• _ZADANIA DO WYKONANIA_
1 – Dlaczego według wpisu z forum o ogrodzie odrobina lenistwa przyda się właśnie teraz?
2 – Zwróć z wpisu z forum o ogrodzie dokładny fragment od „- Posty: 14108” do „mnie się podoba.”.

• _PREZENTOWANY FRAGMENT_
Zakupy ciekawe. Zwłaszcza dzwonki.
Że też je nie mam żadnej jaszczurki w ogrodzie.
Zakupy ciekawe. Zwłaszcza dzwonki.
Że też je nie mam żadnej jaszczurki w ogrodzie.
- sweety
- Przyjaciel Forum - gold

- Posty: 14108
- Od: 20 mar 2012, o 09:37
- Opryskiwacze MAROLEX: więcej niż 1 szt.
- Lokalizacja: śląskie, Podbeskidzie
Re: Ogród w dolinie cz.10,czyli jak marzenia stają się faktem
Niekiedy pogoda sama wie, co jest dla nas lepsze i zmusza do odpoczynku
O pracy w ogrodzie nie ma mowy, a mycie okien w taką pogodę też nie jest najlepszym pomysłem. Ale po intensywnym weekendzie i pracowitym tygodniu dobrze mi zrobi małe lenistwo.
Januszu(alphax)! I żagwin i floks skrzydlaty tak się rozrosły, że zaczynają się mieszać. Połączenie kolorystyczne faktycznie jest bardzo subtelne i bezpieczne. Nie mam nic przeciwko mocnym zestawieniom. Lubię jednak różnorodność, więc i mnie się podoba.
Wiem, że ostatnio sadziłeś hortensję pnącą. Moja w 3cim sezonie wreszcie pokazała pąki kwiatowe
W odróżnieniu także od Twojej ma się płożyć, nie piąć.

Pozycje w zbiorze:
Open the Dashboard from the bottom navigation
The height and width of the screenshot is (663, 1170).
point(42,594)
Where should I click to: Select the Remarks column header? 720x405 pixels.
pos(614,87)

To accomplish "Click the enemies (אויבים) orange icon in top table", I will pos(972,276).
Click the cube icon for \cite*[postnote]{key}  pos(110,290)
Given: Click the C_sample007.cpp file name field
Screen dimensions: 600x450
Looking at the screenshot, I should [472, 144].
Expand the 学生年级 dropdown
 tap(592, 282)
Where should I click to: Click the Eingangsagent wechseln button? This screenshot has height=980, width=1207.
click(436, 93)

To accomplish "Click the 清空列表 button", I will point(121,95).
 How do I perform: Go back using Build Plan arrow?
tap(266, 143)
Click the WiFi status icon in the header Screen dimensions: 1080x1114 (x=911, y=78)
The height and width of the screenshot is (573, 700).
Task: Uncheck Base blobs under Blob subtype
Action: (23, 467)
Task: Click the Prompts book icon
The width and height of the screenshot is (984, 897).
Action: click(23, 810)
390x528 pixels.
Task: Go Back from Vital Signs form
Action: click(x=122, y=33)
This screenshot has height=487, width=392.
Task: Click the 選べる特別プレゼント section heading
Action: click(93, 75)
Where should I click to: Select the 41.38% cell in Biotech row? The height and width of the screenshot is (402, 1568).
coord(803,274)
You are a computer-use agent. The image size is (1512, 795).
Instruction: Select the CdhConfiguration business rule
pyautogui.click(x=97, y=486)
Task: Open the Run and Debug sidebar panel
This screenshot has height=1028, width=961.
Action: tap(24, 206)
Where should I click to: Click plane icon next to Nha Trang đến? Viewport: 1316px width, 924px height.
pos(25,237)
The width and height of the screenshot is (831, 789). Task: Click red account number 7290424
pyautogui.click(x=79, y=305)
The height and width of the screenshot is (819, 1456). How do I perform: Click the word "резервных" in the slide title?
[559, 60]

• _ROZWIĄZANIA ZADAŃ_
1 – Odrobina lenistwa przyda się po intensywnym weekendzie i pracowitym tygodniu. Pogoda i tak nie pozwala na pracę w ogrodzie, a w taką pogodę nie warto też myć okien.

2 –
- Posty: 14108
- Od: 20 mar 2012, o 09:37
- Opryskiwacze MAROLEX: więcej niż 1 szt.
- Lokalizacja: śląskie, Podbeskidzie
Re: Ogród w dolinie cz.10,czyli jak marzenia stają się faktem
Niekiedy pogoda sama wie, co jest dla nas lepsze i zmusza do odpoczynku
O pracy w ogrodzie nie ma mowy, a mycie okien w taką pogodę też nie jest najlepszym pomysłem. Ale po intensywnym weekendzie i pracowitym tygodniu dobrze mi zrobi małe lenistwo.
Januszu(alphax)! I żagwin i floks skrzydlaty tak się rozrosły, że zaczynają się mieszać. Połączenie kolorystyczne faktycznie jest bardzo subtelne i bezpieczne. Nie mam nic przeciwko mocnym zestawieniom. Lubię jednak różnorodność, więc i mnie się podoba.